2.4   Closing. The closing (the "Closing") will take place at the principal
      office of the Corporation on a date specified by the Corporation, which
      shall not exceed a reasonable time after determination of the purchase
      price or at such time and place as may be mutually agreed upon by the
      parties. The selling Optionholder or his or her personal representative
      will deliver to the purchaser at Closing the certificates representing the
      Shares being purchased along with such additional documentation and
      endorsements as the purchasers may reasonably request.

2.5   Payment of Purchase Price. The purchase price of the Shares will be
      payable at Closing in cash or by certified check.

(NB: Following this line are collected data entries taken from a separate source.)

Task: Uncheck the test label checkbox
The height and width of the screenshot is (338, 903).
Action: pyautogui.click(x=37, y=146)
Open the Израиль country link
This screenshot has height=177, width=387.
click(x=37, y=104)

                 III. OPTION TO PURCHASE OR SELL SHARES

3.1   Option of the Corporation. The Corporation shall have the option to
      purchase all or some of the Shares at any time and from time from the
      Optionholder as the Corporation shall determine in its sole discretion for
      the Fair Market Value determined as provided in Section 3.4 of this
      Agreement.

3.2   Option of the Optionholders.

      (a)   Except if the employment of the Optionholder by the Corporation is
            terminated for Cause (as defined below), the Optionholder shall have
            the right to require the Corporation from time to time and at any
            time to purchase some or all of the Shares held by the Optionholder
            (the "Put") for a purchase price equal to the lesser of (i) the Fair
            Market Value determined as provided in Section 3.4 of this Agreement
            or (ii) the price which the Optionholder paid the Corporation to
            acquire the Share(s) the Optionholder is requiring the Corporation
            to purchase upon exercise of the Put.

      (b)   Notwithstanding subsection (a) above, the Board of Directors or a
            committee thereof, may, from time to time in its sole discretion,
            limit the aggregate amount that the Corporation may use to purchase
            Shares from Optionholders pursuant to subsection (a) above during
            any one (1) year or other period (the "Put Amount"). If an
            Optionholder exercises his Put and the Put Amount would be exceeded
            if the Corporation paid the purchase price for the Put, the
            Corporation shall so notify the Optionholder and shall purchase only
            that portion of the Shares held by the Optionholder exercising his
            Put that would not result in the Corporation exceeding the Put
            Amount. The Board of Directors or a committee thereof may adopt any
            rules it deems appropriate for allocating dollars available among
            all persons eligible to sell Shares to the Corporation.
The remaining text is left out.